■ DATA RECORDS ■
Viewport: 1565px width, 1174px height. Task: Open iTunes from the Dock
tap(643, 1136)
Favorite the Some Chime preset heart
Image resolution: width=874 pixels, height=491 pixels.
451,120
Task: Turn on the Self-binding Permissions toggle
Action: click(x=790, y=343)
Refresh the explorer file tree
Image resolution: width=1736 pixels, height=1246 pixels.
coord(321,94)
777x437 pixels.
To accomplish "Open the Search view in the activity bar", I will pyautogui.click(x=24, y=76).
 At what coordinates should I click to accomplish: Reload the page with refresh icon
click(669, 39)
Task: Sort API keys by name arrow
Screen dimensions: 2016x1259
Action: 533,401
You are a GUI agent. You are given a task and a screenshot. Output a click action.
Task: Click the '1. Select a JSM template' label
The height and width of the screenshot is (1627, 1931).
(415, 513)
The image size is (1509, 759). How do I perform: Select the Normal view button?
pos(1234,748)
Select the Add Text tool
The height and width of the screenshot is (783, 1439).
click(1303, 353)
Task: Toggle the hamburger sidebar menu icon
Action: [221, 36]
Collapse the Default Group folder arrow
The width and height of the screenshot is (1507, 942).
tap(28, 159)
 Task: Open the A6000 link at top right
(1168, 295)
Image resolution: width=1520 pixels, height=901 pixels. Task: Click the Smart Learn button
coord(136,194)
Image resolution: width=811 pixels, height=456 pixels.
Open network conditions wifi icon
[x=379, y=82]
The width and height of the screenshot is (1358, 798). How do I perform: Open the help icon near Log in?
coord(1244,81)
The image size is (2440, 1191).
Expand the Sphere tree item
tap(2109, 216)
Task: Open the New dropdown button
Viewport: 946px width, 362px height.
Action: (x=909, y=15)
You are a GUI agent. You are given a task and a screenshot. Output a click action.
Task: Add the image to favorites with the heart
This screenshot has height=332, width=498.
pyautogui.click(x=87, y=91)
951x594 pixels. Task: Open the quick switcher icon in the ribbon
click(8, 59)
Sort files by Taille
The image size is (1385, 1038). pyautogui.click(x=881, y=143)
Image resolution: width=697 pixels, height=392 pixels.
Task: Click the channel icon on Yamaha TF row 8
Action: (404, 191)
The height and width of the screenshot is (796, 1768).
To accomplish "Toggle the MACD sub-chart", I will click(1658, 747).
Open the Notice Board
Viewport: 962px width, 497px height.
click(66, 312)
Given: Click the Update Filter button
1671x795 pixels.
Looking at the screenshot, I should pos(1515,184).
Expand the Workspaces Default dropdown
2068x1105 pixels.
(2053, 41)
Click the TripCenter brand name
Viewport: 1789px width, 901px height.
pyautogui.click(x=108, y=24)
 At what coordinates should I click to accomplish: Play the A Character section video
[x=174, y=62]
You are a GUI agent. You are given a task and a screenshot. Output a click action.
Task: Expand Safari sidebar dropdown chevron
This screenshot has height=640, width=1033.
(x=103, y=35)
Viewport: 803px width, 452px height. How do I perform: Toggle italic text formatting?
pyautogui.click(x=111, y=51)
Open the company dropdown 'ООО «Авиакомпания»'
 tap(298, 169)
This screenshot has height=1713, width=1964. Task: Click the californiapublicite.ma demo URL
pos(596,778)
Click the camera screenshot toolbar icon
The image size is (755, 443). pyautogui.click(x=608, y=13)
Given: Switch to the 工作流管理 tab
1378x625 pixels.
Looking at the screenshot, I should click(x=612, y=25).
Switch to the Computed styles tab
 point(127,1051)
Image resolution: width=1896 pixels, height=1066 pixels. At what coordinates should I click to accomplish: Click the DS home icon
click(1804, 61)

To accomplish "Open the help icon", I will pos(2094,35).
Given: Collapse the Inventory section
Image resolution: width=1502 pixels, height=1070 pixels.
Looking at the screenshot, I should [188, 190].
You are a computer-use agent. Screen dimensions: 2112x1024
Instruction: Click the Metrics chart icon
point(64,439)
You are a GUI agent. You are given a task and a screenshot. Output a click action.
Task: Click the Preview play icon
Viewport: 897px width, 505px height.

■ TASK OBJECTIVE ■
Please copy the entire listing, leaving each line exactly as written.

■ RESPONSE TO THIS TASK ■
Viewport: 1565px width, 1174px height. Task: Open iTunes from the Dock
tap(643, 1136)
Favorite the Some Chime preset heart
Image resolution: width=874 pixels, height=491 pixels.
451,120
Task: Turn on the Self-binding Permissions toggle
Action: click(x=790, y=343)
Refresh the explorer file tree
Image resolution: width=1736 pixels, height=1246 pixels.
coord(321,94)
777x437 pixels.
To accomplish "Open the Search view in the activity bar", I will pyautogui.click(x=24, y=76).
 At what coordinates should I click to accomplish: Reload the page with refresh icon
click(669, 39)
Task: Sort API keys by name arrow
Screen dimensions: 2016x1259
Action: 533,401
You are a GUI agent. You are given a task and a screenshot. Output a click action.
Task: Click the '1. Select a JSM template' label
The height and width of the screenshot is (1627, 1931).
(415, 513)
The image size is (1509, 759). How do I perform: Select the Normal view button?
pos(1234,748)
Select the Add Text tool
The height and width of the screenshot is (783, 1439).
click(1303, 353)
Task: Toggle the hamburger sidebar menu icon
Action: [221, 36]
Collapse the Default Group folder arrow
The width and height of the screenshot is (1507, 942).
tap(28, 159)
 Task: Open the A6000 link at top right
(1168, 295)
Image resolution: width=1520 pixels, height=901 pixels. Task: Click the Smart Learn button
coord(136,194)
Image resolution: width=811 pixels, height=456 pixels.
Open network conditions wifi icon
[x=379, y=82]
The width and height of the screenshot is (1358, 798). How do I perform: Open the help icon near Log in?
coord(1244,81)
The image size is (2440, 1191).
Expand the Sphere tree item
tap(2109, 216)
Task: Open the New dropdown button
Viewport: 946px width, 362px height.
Action: (x=909, y=15)
You are a GUI agent. You are given a task and a screenshot. Output a click action.
Task: Add the image to favorites with the heart
This screenshot has height=332, width=498.
pyautogui.click(x=87, y=91)
951x594 pixels. Task: Open the quick switcher icon in the ribbon
click(8, 59)
Sort files by Taille
The image size is (1385, 1038). pyautogui.click(x=881, y=143)
Image resolution: width=697 pixels, height=392 pixels.
Task: Click the channel icon on Yamaha TF row 8
Action: (404, 191)
The height and width of the screenshot is (796, 1768).
To accomplish "Toggle the MACD sub-chart", I will click(1658, 747).
Open the Notice Board
Viewport: 962px width, 497px height.
click(66, 312)
Given: Click the Update Filter button
1671x795 pixels.
Looking at the screenshot, I should pos(1515,184).
Expand the Workspaces Default dropdown
2068x1105 pixels.
(2053, 41)
Click the TripCenter brand name
Viewport: 1789px width, 901px height.
pyautogui.click(x=108, y=24)
 At what coordinates should I click to accomplish: Play the A Character section video
[x=174, y=62]
You are a GUI agent. You are given a task and a screenshot. Output a click action.
Task: Expand Safari sidebar dropdown chevron
This screenshot has height=640, width=1033.
(x=103, y=35)
Viewport: 803px width, 452px height. How do I perform: Toggle italic text formatting?
pyautogui.click(x=111, y=51)
Open the company dropdown 'ООО «Авиакомпания»'
 tap(298, 169)
This screenshot has height=1713, width=1964. Task: Click the californiapublicite.ma demo URL
pos(596,778)
Click the camera screenshot toolbar icon
The image size is (755, 443). pyautogui.click(x=608, y=13)
Given: Switch to the 工作流管理 tab
1378x625 pixels.
Looking at the screenshot, I should click(x=612, y=25).
Switch to the Computed styles tab
 point(127,1051)
Image resolution: width=1896 pixels, height=1066 pixels. At what coordinates should I click to accomplish: Click the DS home icon
click(1804, 61)

To accomplish "Open the help icon", I will pos(2094,35).
Given: Collapse the Inventory section
Image resolution: width=1502 pixels, height=1070 pixels.
Looking at the screenshot, I should [188, 190].
You are a computer-use agent. Screen dimensions: 2112x1024
Instruction: Click the Metrics chart icon
point(64,439)
You are a GUI agent. You are given a task and a screenshot. Output a click action.
Task: Click the Preview play icon
Viewport: 897px width, 505px height.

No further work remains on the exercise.